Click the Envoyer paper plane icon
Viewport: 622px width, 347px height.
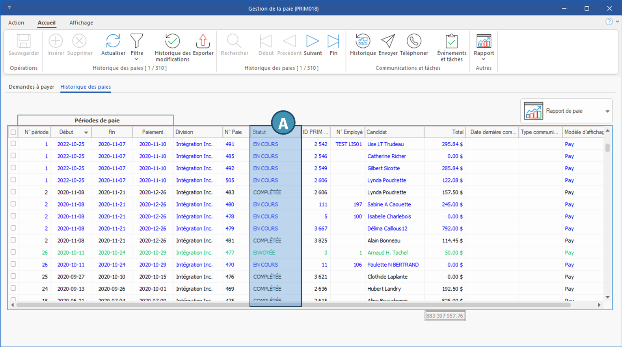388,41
--
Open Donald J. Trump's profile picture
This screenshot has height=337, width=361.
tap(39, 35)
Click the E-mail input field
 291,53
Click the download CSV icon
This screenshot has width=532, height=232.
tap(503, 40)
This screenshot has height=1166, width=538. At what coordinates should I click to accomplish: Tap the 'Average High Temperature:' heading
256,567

# Action item
Copy whichever lines in the listing above hold "icon".

# Expected answer
Click the Envoyer paper plane icon
Click the download CSV icon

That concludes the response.